Last month, Portland Mayor Ted Wheeler’s office attempted to organize a tour of Rose City Golf Course for representatives from the Portland Diamond Project, according to emails obtained by OPB.
The goal was to pitch the 144-acre course — which lies near Northeast 82nd Avenue and Interstate 84 — as an alternative site for a Major League Baseball stadium in Portland.
The pitch comes as Major League Baseball considers Portland and several other cities across the country for two coveted expansion team sites. That competition has led to city governments and developers announcing ever larger and more expensive stadium locations to attract a professional baseball team.
Craig Cheek, the public face of the Diamond Project, told the mayor’s office in a Feb. 22 email that the Diamond Project was not interested in the Rose City Golf Course, and the slightly larger RedTail Golf Center in Beaverton would continue to be their sole focus. No tour ever took place.
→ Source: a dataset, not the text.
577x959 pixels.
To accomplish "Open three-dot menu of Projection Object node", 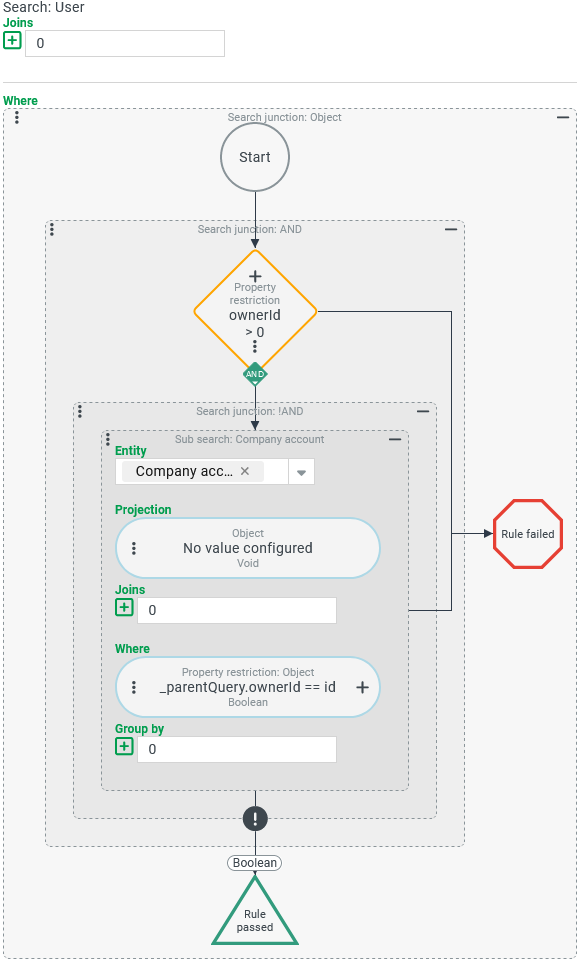I will pos(134,548).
The mayor’s office has long advocated for a stadium near Lloyd Center, a much smaller site but one the city argues could liven much of Portland’s urban core. And it also neighbors many existing TriMet bus and MAX lines.
But pitching Rose City as an alternative site within city limits — even though it lacks some of the benefits to the city core that the Lloyd Center site would provide — appears to show just how far the mayor’s office is willing to go to have a team based in Portland.
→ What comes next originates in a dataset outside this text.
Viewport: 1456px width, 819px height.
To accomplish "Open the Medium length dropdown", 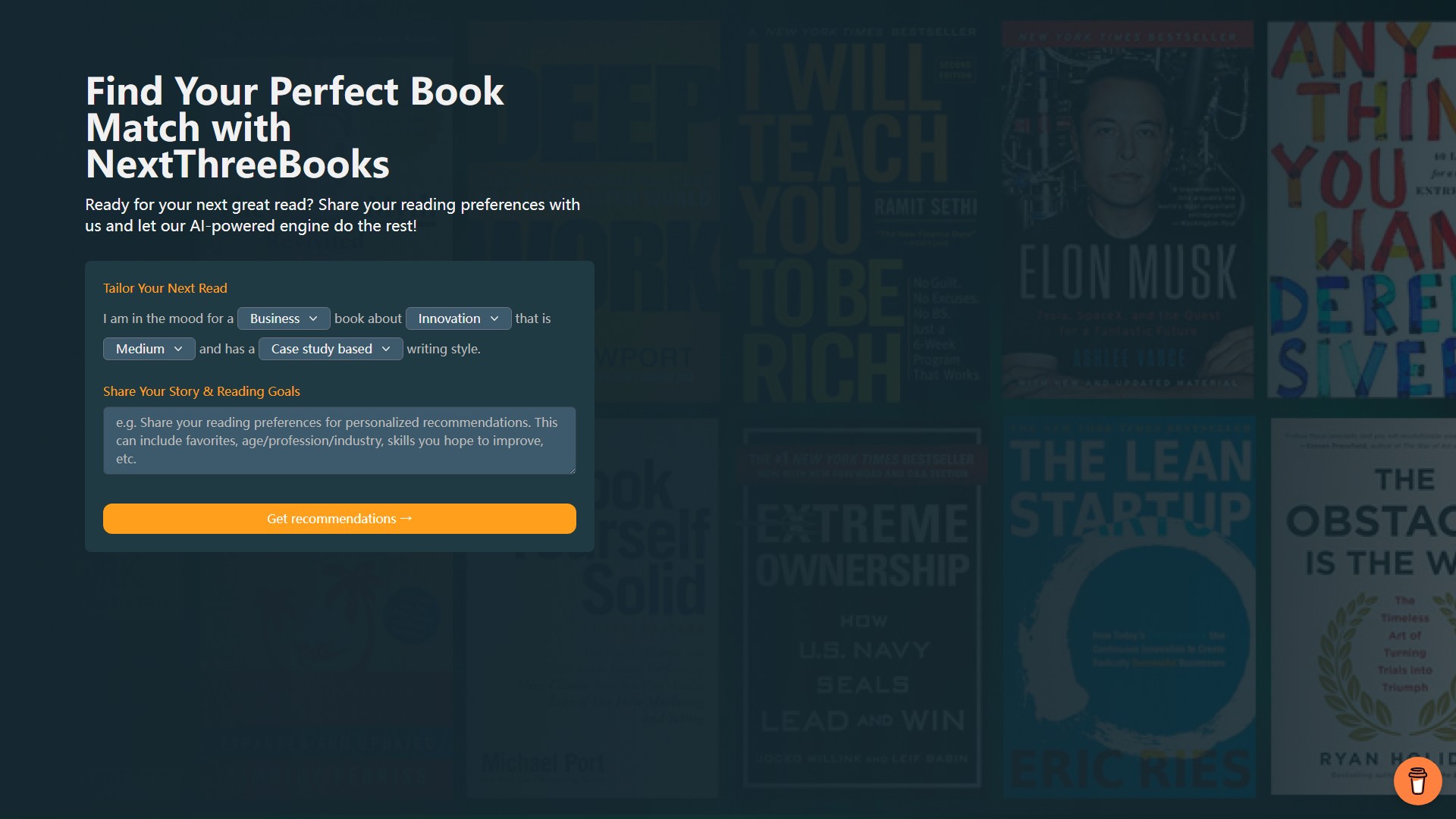I will 149,349.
“I think they were trying to think of an alternative to RedTail,” Cheek said. “Something that was in Portland city limits or Multnomah County.”
In many ways, Rose City mirrors many of the same attributes that attracted the Diamond Project to RedTail. It’s incredibly large, providing space for other developments that could provide a revenue stream to fund the new stadium. But the golf course is also surrounded by residential neighborhoods, with little existing commercial development, Cheek said.
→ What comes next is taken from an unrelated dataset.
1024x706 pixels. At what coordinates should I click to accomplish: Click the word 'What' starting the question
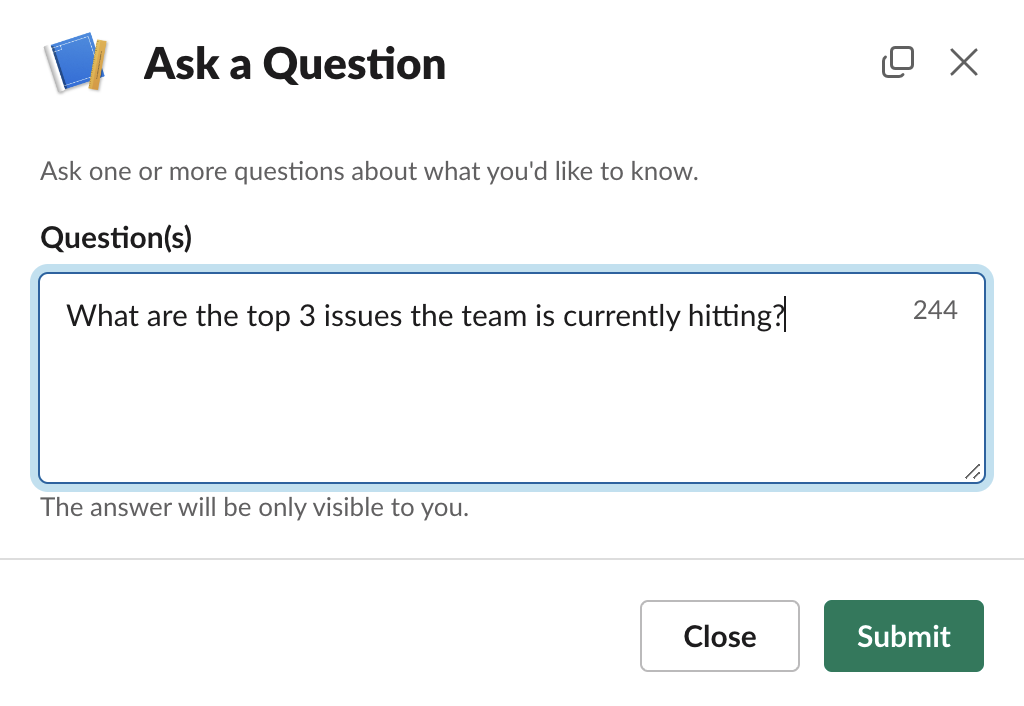tap(102, 317)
The clubhouse on Rose City is also on the National Registry of Historic Places, another development hurdle. And investors with the Diamond Project — many of whom remain unknown to the public — expressed little interest in that section of Portland.
“This is a massive, multibillion-dollar project, so where is the interest level and where is the investment?” Cheek said. “There just wasn’t a real big appetite to invest in that part of town right now.”
RedTail Golf Course, meanwhile, has been a controversial decision since the Diamond Project announced in January that the course would be the group’s preferred location. RedTail lies near the busy Oregon 217 with few public transit options, leading to skepticism among locals, government officials and industry leaders alike about its viability to host a stadium.
The mayor’s office declined OPB’s requests for an interview.
In a statement that’s been provided to reporters multiple times, a spokesperson said Thursday, “For years, Mayor Wheeler and his team have been engaged in conversations with the Portland Diamond Project with a clear goal to bring MLB baseball to Portland. Portland remains our preferred location, given existing multimodal transportation options, vibrant urban and sports culture, and housing options.”
The two sides are still negotiating the potential sale of RedTail. Cheek said he could not provide any updates this week.